Research Day
Document Type
Abstract
Date
2017
Abstract
The Wnt signaling pathway has been shown to play a role in bone homeostasis and carcinogenesis. On the one hand, a decrease in signaling has been associated with a decrease in bone mass, on the other, an increase in signaling with cancer development. LGK974 is a Wnt signaling inhibitor currently being investigated as a potential cancer therapeutic agent. This molecule inhibits Porcupine, a transmembrane protein necessary for Wnt ligand secretion. In light of the above and based on our preliminary data, treatment with LGK974 leads to bone mass loss. Our investigation aims to address whether such bone loss can be prevented by mechanically inducing stress to the bone during the treatment. We treated twelve 16-week old C57Bl/6J male mice with LGK974 (chemical Porcupine inhibitor) and twelve with a vehicle (0.5% Methyl Cellulose, 0.5% Tween-80 in water) on weekdays for two weeks. During that time, under isoflurane-induced anesthesia, all animals underwent right forearm mechanical loading at 60 cycles per day for 3 consecutive days using a 2-Hz haversine waveform at a peak force of 2.4 N. The non-loaded left forearm served as an internal control. Both loaded and control limbs were harvested 15 days post first loading day and processed for micro-computed tomography (microCT). Also, for dynamic histomorphometry (quantitative study of the microscopic organization and structure of the bone), we injected a small group of animals with two doses of 1% calcein solution on two different days to allow for measurement of bone formation rate and matrix apposition rate (a measure of the amount of bone matrix deposited per osteoblast cluster).

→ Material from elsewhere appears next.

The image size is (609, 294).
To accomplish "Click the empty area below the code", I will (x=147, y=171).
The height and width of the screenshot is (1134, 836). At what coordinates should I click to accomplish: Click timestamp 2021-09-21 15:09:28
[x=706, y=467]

All procedures performed in this experiment were in accordance with the Van Andel Research Institute Institutional Animal Care and Use Committee guidelines. So far, we have analyzed half of the collected ulnas, and even though, at this point, our results have not reached statistical significance, we see a trend of increased bone area, as well as cross sectional thickness in the loaded ulnas. We are currently in the process of analyzing the rest of the samples in order to determine if, all combined, our results reach statistical significance. If not, the next step would be processing the samples for histomorphometry. In conclusion, we have successfully established a mechanical ulnar loading model in order to study if mechanical loading can offset drug induced bone loss.